> [Problem description]
Reproduce the listing exactly, keeping every word as it is.
(Beginning of Source material)
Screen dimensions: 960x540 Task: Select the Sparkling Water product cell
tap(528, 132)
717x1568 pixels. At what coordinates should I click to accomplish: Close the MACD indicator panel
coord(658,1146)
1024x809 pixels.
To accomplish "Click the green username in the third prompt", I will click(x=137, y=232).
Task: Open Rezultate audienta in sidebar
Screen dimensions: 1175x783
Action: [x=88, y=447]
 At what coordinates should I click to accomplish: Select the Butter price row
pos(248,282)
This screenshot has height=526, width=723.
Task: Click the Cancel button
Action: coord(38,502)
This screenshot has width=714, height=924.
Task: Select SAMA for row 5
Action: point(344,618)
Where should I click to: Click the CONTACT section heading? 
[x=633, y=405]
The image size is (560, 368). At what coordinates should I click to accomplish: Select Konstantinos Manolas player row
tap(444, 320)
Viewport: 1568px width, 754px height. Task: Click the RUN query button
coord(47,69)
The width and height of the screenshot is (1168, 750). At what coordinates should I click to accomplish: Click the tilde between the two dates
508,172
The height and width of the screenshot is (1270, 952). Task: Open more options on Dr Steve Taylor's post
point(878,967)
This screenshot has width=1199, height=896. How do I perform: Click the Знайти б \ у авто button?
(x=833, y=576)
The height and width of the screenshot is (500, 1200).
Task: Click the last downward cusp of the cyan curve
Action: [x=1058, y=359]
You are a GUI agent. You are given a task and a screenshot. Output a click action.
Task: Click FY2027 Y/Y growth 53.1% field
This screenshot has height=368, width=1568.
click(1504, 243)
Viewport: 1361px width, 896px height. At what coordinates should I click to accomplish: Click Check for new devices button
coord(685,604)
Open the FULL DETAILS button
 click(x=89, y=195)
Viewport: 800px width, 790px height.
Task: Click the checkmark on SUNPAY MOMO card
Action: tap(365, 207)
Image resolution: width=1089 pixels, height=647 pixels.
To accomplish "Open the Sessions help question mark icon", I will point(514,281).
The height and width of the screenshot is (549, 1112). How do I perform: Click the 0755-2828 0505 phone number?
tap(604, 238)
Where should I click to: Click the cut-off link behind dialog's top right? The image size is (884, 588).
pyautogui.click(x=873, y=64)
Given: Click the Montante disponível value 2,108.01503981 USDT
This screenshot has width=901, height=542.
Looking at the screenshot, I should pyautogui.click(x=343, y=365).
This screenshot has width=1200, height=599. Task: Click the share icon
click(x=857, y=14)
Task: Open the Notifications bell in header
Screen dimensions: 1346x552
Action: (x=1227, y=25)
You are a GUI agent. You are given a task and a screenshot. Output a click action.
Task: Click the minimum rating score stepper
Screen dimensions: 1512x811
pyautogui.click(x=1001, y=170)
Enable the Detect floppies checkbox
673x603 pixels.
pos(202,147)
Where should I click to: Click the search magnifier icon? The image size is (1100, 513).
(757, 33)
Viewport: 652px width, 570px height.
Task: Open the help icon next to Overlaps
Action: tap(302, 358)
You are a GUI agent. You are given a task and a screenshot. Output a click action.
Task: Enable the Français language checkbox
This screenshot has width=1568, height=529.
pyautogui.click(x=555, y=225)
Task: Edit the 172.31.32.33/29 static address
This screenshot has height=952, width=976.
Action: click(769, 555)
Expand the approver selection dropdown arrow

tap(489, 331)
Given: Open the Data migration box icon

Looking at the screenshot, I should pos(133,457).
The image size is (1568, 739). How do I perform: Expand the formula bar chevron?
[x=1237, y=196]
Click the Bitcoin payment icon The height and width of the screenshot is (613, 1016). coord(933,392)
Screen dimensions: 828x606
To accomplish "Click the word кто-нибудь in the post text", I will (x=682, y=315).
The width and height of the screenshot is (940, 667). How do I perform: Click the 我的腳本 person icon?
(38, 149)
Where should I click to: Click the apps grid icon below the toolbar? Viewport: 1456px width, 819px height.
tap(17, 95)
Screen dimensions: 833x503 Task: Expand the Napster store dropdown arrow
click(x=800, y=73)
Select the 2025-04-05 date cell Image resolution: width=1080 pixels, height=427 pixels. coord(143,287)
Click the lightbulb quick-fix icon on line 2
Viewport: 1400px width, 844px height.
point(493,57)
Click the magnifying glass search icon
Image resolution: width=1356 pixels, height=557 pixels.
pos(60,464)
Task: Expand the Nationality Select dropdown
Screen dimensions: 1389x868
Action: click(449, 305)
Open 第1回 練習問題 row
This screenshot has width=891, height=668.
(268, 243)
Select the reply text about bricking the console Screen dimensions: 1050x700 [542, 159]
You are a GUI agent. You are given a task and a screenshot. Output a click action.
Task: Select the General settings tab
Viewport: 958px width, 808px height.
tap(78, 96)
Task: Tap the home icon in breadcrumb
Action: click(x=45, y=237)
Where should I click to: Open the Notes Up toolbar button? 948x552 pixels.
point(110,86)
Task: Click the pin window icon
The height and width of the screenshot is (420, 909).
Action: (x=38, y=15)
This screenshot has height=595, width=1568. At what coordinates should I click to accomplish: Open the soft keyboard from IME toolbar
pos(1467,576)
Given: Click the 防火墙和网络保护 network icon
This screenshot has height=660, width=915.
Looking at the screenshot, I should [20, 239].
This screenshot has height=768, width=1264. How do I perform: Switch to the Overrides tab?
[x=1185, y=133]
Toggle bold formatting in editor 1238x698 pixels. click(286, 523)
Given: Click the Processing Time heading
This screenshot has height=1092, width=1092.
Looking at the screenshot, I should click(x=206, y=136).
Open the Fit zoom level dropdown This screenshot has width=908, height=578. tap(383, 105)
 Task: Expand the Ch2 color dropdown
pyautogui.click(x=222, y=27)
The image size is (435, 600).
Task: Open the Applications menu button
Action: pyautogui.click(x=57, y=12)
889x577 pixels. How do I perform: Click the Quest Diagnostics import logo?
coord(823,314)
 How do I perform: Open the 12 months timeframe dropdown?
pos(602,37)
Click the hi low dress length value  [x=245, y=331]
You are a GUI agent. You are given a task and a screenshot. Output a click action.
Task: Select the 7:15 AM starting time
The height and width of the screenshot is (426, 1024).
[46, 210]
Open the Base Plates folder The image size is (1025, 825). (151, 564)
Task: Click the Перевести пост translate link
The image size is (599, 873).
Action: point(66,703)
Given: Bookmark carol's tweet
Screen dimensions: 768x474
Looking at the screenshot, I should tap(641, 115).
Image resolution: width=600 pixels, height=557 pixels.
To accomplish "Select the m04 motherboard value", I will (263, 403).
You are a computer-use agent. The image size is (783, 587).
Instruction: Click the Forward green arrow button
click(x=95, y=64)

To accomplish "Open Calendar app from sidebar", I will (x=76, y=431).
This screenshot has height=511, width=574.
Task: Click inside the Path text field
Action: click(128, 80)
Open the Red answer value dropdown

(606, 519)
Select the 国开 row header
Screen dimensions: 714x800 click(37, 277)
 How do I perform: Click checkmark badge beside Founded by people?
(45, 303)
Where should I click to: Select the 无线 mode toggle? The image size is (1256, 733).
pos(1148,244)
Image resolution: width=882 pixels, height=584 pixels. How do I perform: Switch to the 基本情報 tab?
(End of Source material)
> [Answer to the problem]
Screen dimensions: 960x540 Task: Select the Sparkling Water product cell
tap(528, 132)
717x1568 pixels. At what coordinates should I click to accomplish: Close the MACD indicator panel
coord(658,1146)
1024x809 pixels.
To accomplish "Click the green username in the third prompt", I will click(x=137, y=232).
Task: Open Rezultate audienta in sidebar
Screen dimensions: 1175x783
Action: [x=88, y=447]
 At what coordinates should I click to accomplish: Select the Butter price row
pos(248,282)
This screenshot has height=526, width=723.
Task: Click the Cancel button
Action: coord(38,502)
This screenshot has width=714, height=924.
Task: Select SAMA for row 5
Action: point(344,618)
Where should I click to: Click the CONTACT section heading? 
[x=633, y=405]
The image size is (560, 368). At what coordinates should I click to accomplish: Select Konstantinos Manolas player row
tap(444, 320)
Viewport: 1568px width, 754px height. Task: Click the RUN query button
coord(47,69)
The width and height of the screenshot is (1168, 750). At what coordinates should I click to accomplish: Click the tilde between the two dates
508,172
The height and width of the screenshot is (1270, 952). Task: Open more options on Dr Steve Taylor's post
point(878,967)
This screenshot has width=1199, height=896. How do I perform: Click the Знайти б \ у авто button?
(x=833, y=576)
The height and width of the screenshot is (500, 1200).
Task: Click the last downward cusp of the cyan curve
Action: [x=1058, y=359]
You are a GUI agent. You are given a task and a screenshot. Output a click action.
Task: Click FY2027 Y/Y growth 53.1% field
This screenshot has height=368, width=1568.
click(1504, 243)
Viewport: 1361px width, 896px height. At what coordinates should I click to accomplish: Click Check for new devices button
coord(685,604)
Open the FULL DETAILS button
 click(x=89, y=195)
Viewport: 800px width, 790px height.
Task: Click the checkmark on SUNPAY MOMO card
Action: tap(365, 207)
Image resolution: width=1089 pixels, height=647 pixels.
To accomplish "Open the Sessions help question mark icon", I will point(514,281).
The height and width of the screenshot is (549, 1112). How do I perform: Click the 0755-2828 0505 phone number?
tap(604, 238)
Where should I click to: Click the cut-off link behind dialog's top right? The image size is (884, 588).
pyautogui.click(x=873, y=64)
Given: Click the Montante disponível value 2,108.01503981 USDT
This screenshot has width=901, height=542.
Looking at the screenshot, I should pyautogui.click(x=343, y=365).
This screenshot has width=1200, height=599. Task: Click the share icon
click(x=857, y=14)
Task: Open the Notifications bell in header
Screen dimensions: 1346x552
Action: (x=1227, y=25)
You are a GUI agent. You are given a task and a screenshot. Output a click action.
Task: Click the minimum rating score stepper
Screen dimensions: 1512x811
pyautogui.click(x=1001, y=170)
Enable the Detect floppies checkbox
673x603 pixels.
pos(202,147)
Where should I click to: Click the search magnifier icon? The image size is (1100, 513).
(757, 33)
Viewport: 652px width, 570px height.
Task: Open the help icon next to Overlaps
Action: tap(302, 358)
You are a GUI agent. You are given a task and a screenshot. Output a click action.
Task: Enable the Français language checkbox
This screenshot has width=1568, height=529.
pyautogui.click(x=555, y=225)
Task: Edit the 172.31.32.33/29 static address
This screenshot has height=952, width=976.
Action: click(769, 555)
Expand the approver selection dropdown arrow

tap(489, 331)
Given: Open the Data migration box icon

Looking at the screenshot, I should pos(133,457).
The image size is (1568, 739). How do I perform: Expand the formula bar chevron?
[x=1237, y=196]
Click the Bitcoin payment icon The height and width of the screenshot is (613, 1016). coord(933,392)
Screen dimensions: 828x606
To accomplish "Click the word кто-нибудь in the post text", I will (x=682, y=315).
The width and height of the screenshot is (940, 667). How do I perform: Click the 我的腳本 person icon?
(38, 149)
Where should I click to: Click the apps grid icon below the toolbar? Viewport: 1456px width, 819px height.
tap(17, 95)
Screen dimensions: 833x503 Task: Expand the Napster store dropdown arrow
click(x=800, y=73)
Select the 2025-04-05 date cell Image resolution: width=1080 pixels, height=427 pixels. coord(143,287)
Click the lightbulb quick-fix icon on line 2
Viewport: 1400px width, 844px height.
point(493,57)
Click the magnifying glass search icon
Image resolution: width=1356 pixels, height=557 pixels.
pos(60,464)
Task: Expand the Nationality Select dropdown
Screen dimensions: 1389x868
Action: click(449, 305)
Open 第1回 練習問題 row
This screenshot has width=891, height=668.
(268, 243)
Select the reply text about bricking the console Screen dimensions: 1050x700 [542, 159]
You are a GUI agent. You are given a task and a screenshot. Output a click action.
Task: Select the General settings tab
Viewport: 958px width, 808px height.
tap(78, 96)
Task: Tap the home icon in breadcrumb
Action: click(x=45, y=237)
Where should I click to: Open the Notes Up toolbar button? 948x552 pixels.
point(110,86)
Task: Click the pin window icon
The height and width of the screenshot is (420, 909).
Action: (x=38, y=15)
This screenshot has height=595, width=1568. At what coordinates should I click to accomplish: Open the soft keyboard from IME toolbar
pos(1467,576)
Given: Click the 防火墙和网络保护 network icon
This screenshot has height=660, width=915.
Looking at the screenshot, I should [20, 239].
This screenshot has height=768, width=1264. How do I perform: Switch to the Overrides tab?
[x=1185, y=133]
Toggle bold formatting in editor 1238x698 pixels. click(286, 523)
Given: Click the Processing Time heading
This screenshot has height=1092, width=1092.
Looking at the screenshot, I should click(x=206, y=136).
Open the Fit zoom level dropdown This screenshot has width=908, height=578. tap(383, 105)
 Task: Expand the Ch2 color dropdown
pyautogui.click(x=222, y=27)
The image size is (435, 600).
Task: Open the Applications menu button
Action: pyautogui.click(x=57, y=12)
889x577 pixels. How do I perform: Click the Quest Diagnostics import logo?
coord(823,314)
 How do I perform: Open the 12 months timeframe dropdown?
pos(602,37)
Click the hi low dress length value  [x=245, y=331]
You are a GUI agent. You are given a task and a screenshot. Output a click action.
Task: Select the 7:15 AM starting time
The height and width of the screenshot is (426, 1024).
[46, 210]
Open the Base Plates folder The image size is (1025, 825). (151, 564)
Task: Click the Перевести пост translate link
The image size is (599, 873).
Action: point(66,703)
Given: Bookmark carol's tweet
Screen dimensions: 768x474
Looking at the screenshot, I should tap(641, 115).
Image resolution: width=600 pixels, height=557 pixels.
To accomplish "Select the m04 motherboard value", I will (263, 403).
You are a computer-use agent. The image size is (783, 587).
Instruction: Click the Forward green arrow button
click(x=95, y=64)

To accomplish "Open Calendar app from sidebar", I will (x=76, y=431).
This screenshot has height=511, width=574.
Task: Click inside the Path text field
Action: click(128, 80)
Open the Red answer value dropdown

(606, 519)
Select the 国开 row header
Screen dimensions: 714x800 click(37, 277)
 How do I perform: Click checkmark badge beside Founded by people?
(45, 303)
Where should I click to: Select the 无线 mode toggle? The image size is (1256, 733).
pos(1148,244)
Image resolution: width=882 pixels, height=584 pixels. How do I perform: Switch to the 基本情報 tab?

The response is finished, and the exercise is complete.